Ce blog restitue les échanges et les apports d’un atelier qui interrogeait l’individualisation de la formation, au regard de l’inclusion à partir de la question : l’individualisation est-elle « vraiment » un principe inclusif ?

Ce blog restitue les échanges et les apports d’un atelier de la conférence européenne " Quel rôle la formation des adultes joue t-elle dans l'inclusion sociale?" qui interrogeait l’individualisation de la formation, au regard de l’inclusion à partir de la question : l’individualisation est-elle « vraiment » un principe inclusif ?

L’Atelier : l’individualisation de la formation, un principe inclusif ?

Sa problématique était formulée de la manière suivante : de l’accès à la formation à la modularité des parcours, jusqu’au suivi et à l’évaluation, l’individualisation de la formation est un principe largement appliqué. Cet atelier souhaite interroger le caractère inclusif de l’individualisation à travers trois dimensions : la modalité du numérique, la responsabilité de l’individu, l’autonomie dans l’accès et le parcours.

L’atelier était animé par Hélène Paumier & François Lenne et proposait aux participants de travailler en sous-groupes sur trois objets de questionnement : le numérique, la responsabilité de chacun face à son parcours, l’autonomie et le changement. Les participants se sont appuyés sur une grille de lecture et d’un corpus de textes. Ils devaient proposer des préconisations après un moment de travail collectif. Une discussion s’est ensuite engagée avec les grands témoins[1] à partir des préconisations des groupes. Le corpus de texte est téléchargeable ICI

Dans un premier temps, nous reprendrons les points principaux évoqués par les trois groupes à propos de trois sous-thèmes différents, puis nous reprendrons les principaux éléments de synthèse retenus dans la discussion collective.

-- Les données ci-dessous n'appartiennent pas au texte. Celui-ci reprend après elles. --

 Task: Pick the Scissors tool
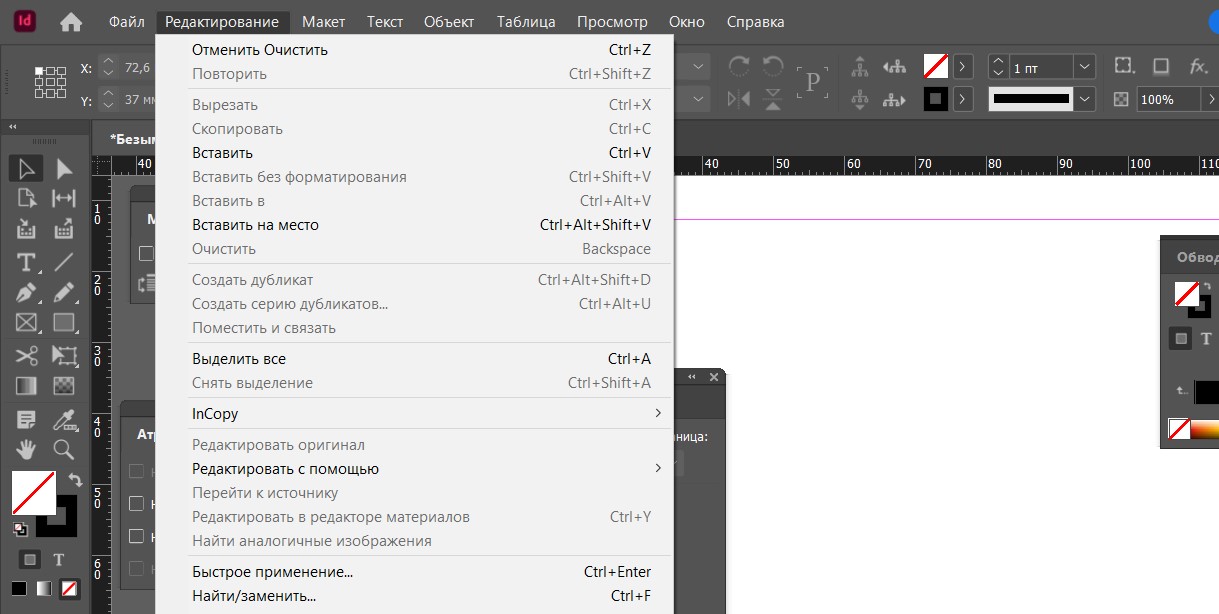coord(26,355)
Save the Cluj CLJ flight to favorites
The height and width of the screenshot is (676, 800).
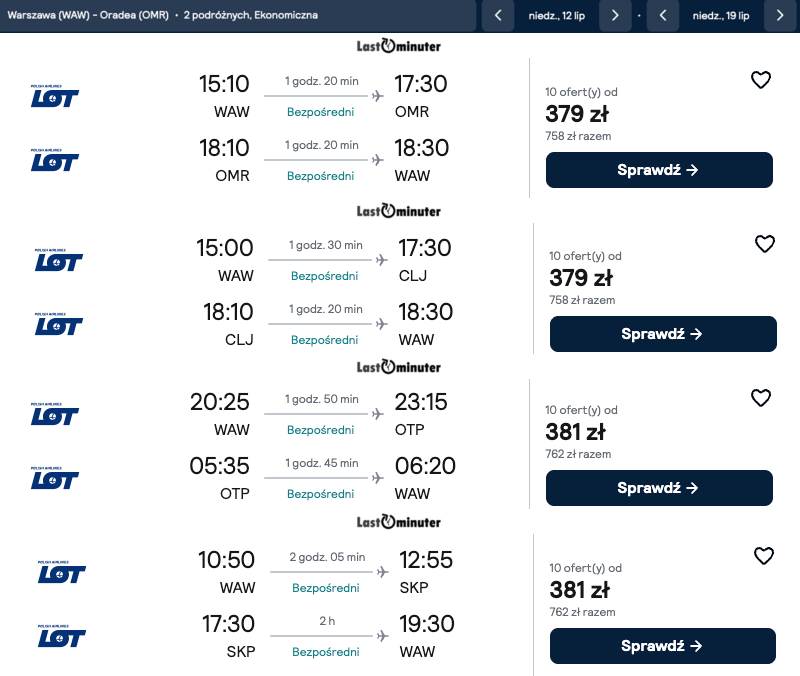764,244
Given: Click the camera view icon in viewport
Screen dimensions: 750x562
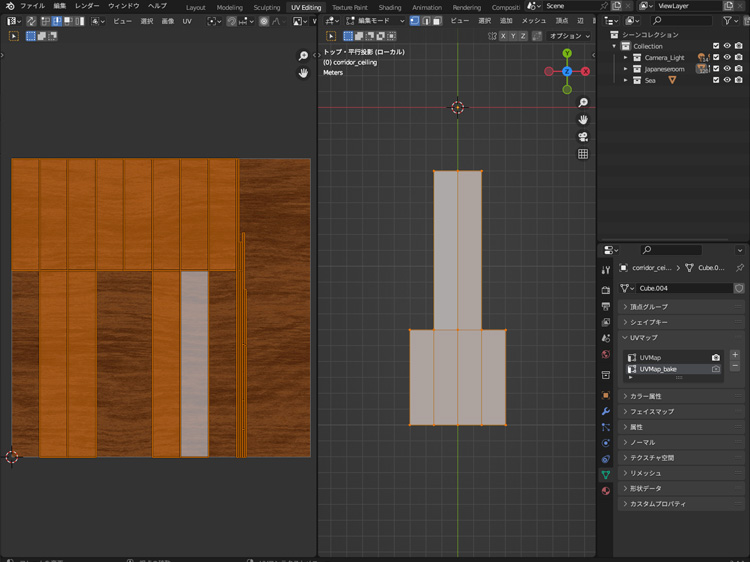Looking at the screenshot, I should pyautogui.click(x=583, y=137).
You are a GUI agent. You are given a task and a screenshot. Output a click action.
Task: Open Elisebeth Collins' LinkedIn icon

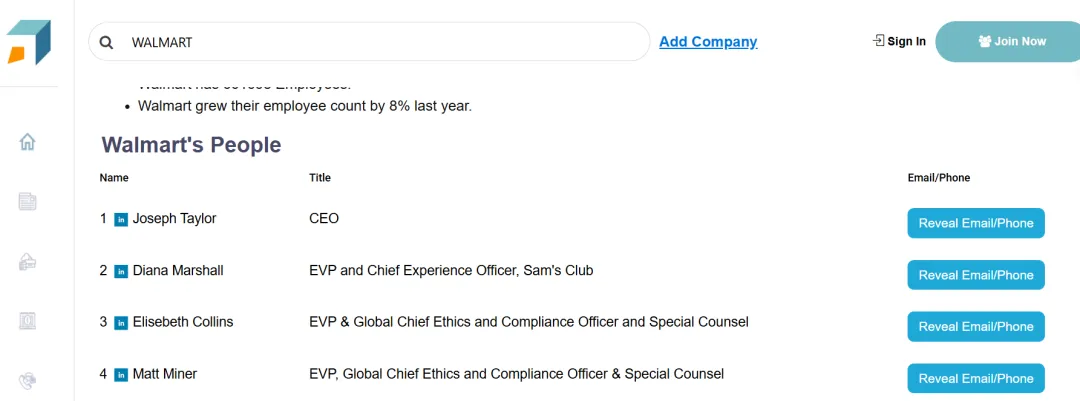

L’individualisation est-elle « vraiment » un principe inclusif ?

1.Numérique et individualisation

Pour certains, le numérique n’est pas une fin en soi mais il faciliterait l’individualisation des parcours ; en permettant à chacun de disposer de ressources de manière individualisée. Mais cette assertion n’est pas partagée par tous.

L’individualisation avec le numérique peut permettre d’adapter le parcours à la personne, de former à distance, peut-être de répondre à une population plus jeune. Mais cela peut renforcer l’état d’isolement et priver d’interactions qui crée une dynamique qu’il est nécessaire d’accompagner. 

Il faudrait alors plutôt partir du principe selon lequel l’individualisation peut bénéficier de la diversité des modalités, précisément pour que chacun puisse y trouver celles qui répondent le mieux à ses besoins et préférences: diversification des supports, des modalités, des approches qui amène à ce que le numérique est une de ces possibilités et peut permettre de contribuer à une telle diversification. Il faut souligner à ce propose que LE numérique n’existe pas en soi, mais qu’il correspond à une multiplicité de formes qu’il faudrait peut-être davantage étudier dans ses rapports avec l’inclusion… ou l’exclusion.

Le numérique porte le risque d’exclusion ou l’opportunité d’inclusion. Ce qui implique d’examiner, au cas par cas, dispositif par dispositif, par individu, en fonction de l’examen attentif des besoins, ce que le numérique et l’individualisation peuvent apporter, afin de choisir les bonnes ressources et les bons dispositifs. Le numérique n’est pas à prendre en soi, mais à prendre en fonction des potentialités propres qu’il peut porter et qui constitue alors une ressource effective pour répondre aux besoins des personnes, notamment en matière d’individualisation. Se pose, dans tous les cas, la question de l’accompagnement de l’outil à la prise en main et à l’appropriation des outils qui est la condition de personnalisation de la formation. Cet accompagnement humain, devrait être prévu dans les dispositifs, dans le financement de la fonction de l’accompagnement. Tout cela amène à souligner que l’autonomie et la capacité d’apprendre de manière autonome sont un des enjeux de l’individualisation et de la possibilité d’utilisation du numérique dans un parcours individualisé de formation.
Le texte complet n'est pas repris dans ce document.